With these macros, you can conduct sign and zero checks, set or reset the variable’s sign, and so forth. The next group of functions is quite standard:

```Err        FlpBase10Info(FlpDouble a, UInt32 *mantissaP,
Int16 *exponentP, Int16 *signP)
Err        FlpFToA(FlpDouble a, Char *s)
FlpDouble  FlpAToF(const Char *s)
FlpDouble secondOperand, Int16 howAccurate)
FlpDouble  FlpCorrectedSub(FlpDouble firstOperand,
FlpDouble secondOperand, Int16 howAccurate)
```

FlpBase10Info returns detailed info about a floating number. Note here that, as it’s referred to in the SDK documentation, FlpBase10Info reports that zero is a “negative” value. To avoid mistakes, you should check the sign and mantissa instead of just the sign.

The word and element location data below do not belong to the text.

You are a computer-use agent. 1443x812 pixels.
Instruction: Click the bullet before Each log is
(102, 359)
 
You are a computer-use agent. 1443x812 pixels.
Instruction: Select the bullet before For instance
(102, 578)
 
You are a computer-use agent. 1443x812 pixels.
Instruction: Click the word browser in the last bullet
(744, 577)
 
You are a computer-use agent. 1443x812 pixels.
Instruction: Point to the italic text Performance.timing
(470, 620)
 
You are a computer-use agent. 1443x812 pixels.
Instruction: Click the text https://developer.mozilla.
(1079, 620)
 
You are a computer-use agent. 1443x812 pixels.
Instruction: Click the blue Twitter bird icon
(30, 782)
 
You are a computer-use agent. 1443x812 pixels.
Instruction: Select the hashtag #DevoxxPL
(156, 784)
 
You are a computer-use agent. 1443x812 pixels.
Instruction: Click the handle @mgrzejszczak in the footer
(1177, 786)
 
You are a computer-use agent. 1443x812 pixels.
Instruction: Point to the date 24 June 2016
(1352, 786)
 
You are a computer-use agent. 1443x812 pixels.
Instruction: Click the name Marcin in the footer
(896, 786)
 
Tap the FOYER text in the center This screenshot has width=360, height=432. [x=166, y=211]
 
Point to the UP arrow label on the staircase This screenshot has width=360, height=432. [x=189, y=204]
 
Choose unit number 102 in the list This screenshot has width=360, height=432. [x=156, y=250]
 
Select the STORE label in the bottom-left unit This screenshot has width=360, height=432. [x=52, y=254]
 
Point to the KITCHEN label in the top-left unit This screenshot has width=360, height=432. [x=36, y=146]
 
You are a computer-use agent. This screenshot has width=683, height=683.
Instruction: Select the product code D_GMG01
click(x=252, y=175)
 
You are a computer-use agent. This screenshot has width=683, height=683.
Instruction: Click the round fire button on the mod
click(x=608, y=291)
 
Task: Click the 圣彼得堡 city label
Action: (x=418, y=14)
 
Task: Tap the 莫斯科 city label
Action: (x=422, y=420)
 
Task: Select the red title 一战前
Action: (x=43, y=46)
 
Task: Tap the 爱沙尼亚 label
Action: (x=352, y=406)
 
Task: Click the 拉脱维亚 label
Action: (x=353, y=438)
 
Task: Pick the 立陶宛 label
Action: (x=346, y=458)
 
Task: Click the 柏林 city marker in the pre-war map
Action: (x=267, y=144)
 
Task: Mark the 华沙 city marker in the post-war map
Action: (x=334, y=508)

FlpFToA and FlpAToF make conversions between decimal and string representations of a floating point value. When you convert such a number to a string, the output buffer will be filled by text in a form such as “5.1939655e-01”. That is not always an acceptable result. In many cases, you will want to produce more attractive formats; for example, “5.20” and so forth. Unfortunately, Palm OS still has no support for ‘%f’-like formatting. Nevertheless, you can find useful implementations of good workarounds all over the Web; for example, here. Well, based on the appropriate example, you may always enjoy writing your own formatting function…

The two last functions enable you to obtain the result of addition to subtraction with desired accuracy. When operands are similar, the result can be very small. In fact, it possibly should be zero if the result’s exponent and that of the operands is close to the number of significant bits expressible by the mantissa. Due to difficulty in representing a fractional part as a binary value, after several calculations errors can appear in significant bits. The howAccurate parameter gives you a control over forcing the result to be zero. Supplying 0 here will produce a default level of accuracy, which is equivalent to howAccurate = 48 (bits).